Copy each of the following records word for word, keeping every line unchanged.
--- Given data ---
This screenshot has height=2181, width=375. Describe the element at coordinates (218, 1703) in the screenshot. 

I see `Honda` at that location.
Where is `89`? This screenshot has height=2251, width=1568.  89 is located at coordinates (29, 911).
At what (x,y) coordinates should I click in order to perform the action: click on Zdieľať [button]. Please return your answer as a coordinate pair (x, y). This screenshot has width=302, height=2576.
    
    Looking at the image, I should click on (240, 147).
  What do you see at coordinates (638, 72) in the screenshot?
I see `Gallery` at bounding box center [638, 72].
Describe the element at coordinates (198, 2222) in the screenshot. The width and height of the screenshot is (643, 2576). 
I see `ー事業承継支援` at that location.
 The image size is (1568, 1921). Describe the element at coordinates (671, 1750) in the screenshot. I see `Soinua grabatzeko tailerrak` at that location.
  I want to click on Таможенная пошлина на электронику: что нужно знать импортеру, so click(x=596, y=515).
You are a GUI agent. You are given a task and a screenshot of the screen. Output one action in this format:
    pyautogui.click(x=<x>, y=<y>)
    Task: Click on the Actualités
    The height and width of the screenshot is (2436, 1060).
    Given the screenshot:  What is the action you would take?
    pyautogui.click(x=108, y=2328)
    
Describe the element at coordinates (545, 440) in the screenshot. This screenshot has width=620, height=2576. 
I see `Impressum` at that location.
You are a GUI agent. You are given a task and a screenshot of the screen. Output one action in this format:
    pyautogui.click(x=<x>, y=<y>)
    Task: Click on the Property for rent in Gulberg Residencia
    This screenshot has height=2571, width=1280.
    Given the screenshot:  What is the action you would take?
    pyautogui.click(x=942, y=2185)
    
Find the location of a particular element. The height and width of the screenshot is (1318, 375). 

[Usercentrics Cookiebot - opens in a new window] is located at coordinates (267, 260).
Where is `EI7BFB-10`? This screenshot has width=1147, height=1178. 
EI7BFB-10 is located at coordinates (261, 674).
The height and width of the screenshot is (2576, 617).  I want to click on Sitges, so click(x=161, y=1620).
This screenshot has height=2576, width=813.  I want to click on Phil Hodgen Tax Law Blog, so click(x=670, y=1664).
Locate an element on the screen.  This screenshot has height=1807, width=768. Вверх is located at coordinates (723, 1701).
---
> Exercise answer:
This screenshot has height=2181, width=375. Describe the element at coordinates (218, 1703) in the screenshot. 

I see `Honda` at that location.
Where is `89`? This screenshot has height=2251, width=1568.  89 is located at coordinates (29, 911).
At what (x,y) coordinates should I click in order to perform the action: click on Zdieľať [button]. Please return your answer as a coordinate pair (x, y). This screenshot has width=302, height=2576.
    
    Looking at the image, I should click on (240, 147).
  What do you see at coordinates (638, 72) in the screenshot?
I see `Gallery` at bounding box center [638, 72].
Describe the element at coordinates (198, 2222) in the screenshot. The width and height of the screenshot is (643, 2576). 
I see `ー事業承継支援` at that location.
 The image size is (1568, 1921). Describe the element at coordinates (671, 1750) in the screenshot. I see `Soinua grabatzeko tailerrak` at that location.
  I want to click on Таможенная пошлина на электронику: что нужно знать импортеру, so click(x=596, y=515).
You are a GUI agent. You are given a task and a screenshot of the screen. Output one action in this format:
    pyautogui.click(x=<x>, y=<y>)
    Task: Click on the Actualités
    The height and width of the screenshot is (2436, 1060).
    Given the screenshot:  What is the action you would take?
    pyautogui.click(x=108, y=2328)
    
Describe the element at coordinates (545, 440) in the screenshot. This screenshot has width=620, height=2576. 
I see `Impressum` at that location.
You are a GUI agent. You are given a task and a screenshot of the screen. Output one action in this format:
    pyautogui.click(x=<x>, y=<y>)
    Task: Click on the Property for rent in Gulberg Residencia
    This screenshot has height=2571, width=1280.
    Given the screenshot:  What is the action you would take?
    pyautogui.click(x=942, y=2185)
    
Find the location of a particular element. The height and width of the screenshot is (1318, 375). 

[Usercentrics Cookiebot - opens in a new window] is located at coordinates (267, 260).
Where is `EI7BFB-10`? This screenshot has width=1147, height=1178. 
EI7BFB-10 is located at coordinates (261, 674).
The height and width of the screenshot is (2576, 617).  I want to click on Sitges, so click(x=161, y=1620).
This screenshot has height=2576, width=813.  I want to click on Phil Hodgen Tax Law Blog, so click(x=670, y=1664).
Locate an element on the screen.  This screenshot has height=1807, width=768. Вверх is located at coordinates (723, 1701).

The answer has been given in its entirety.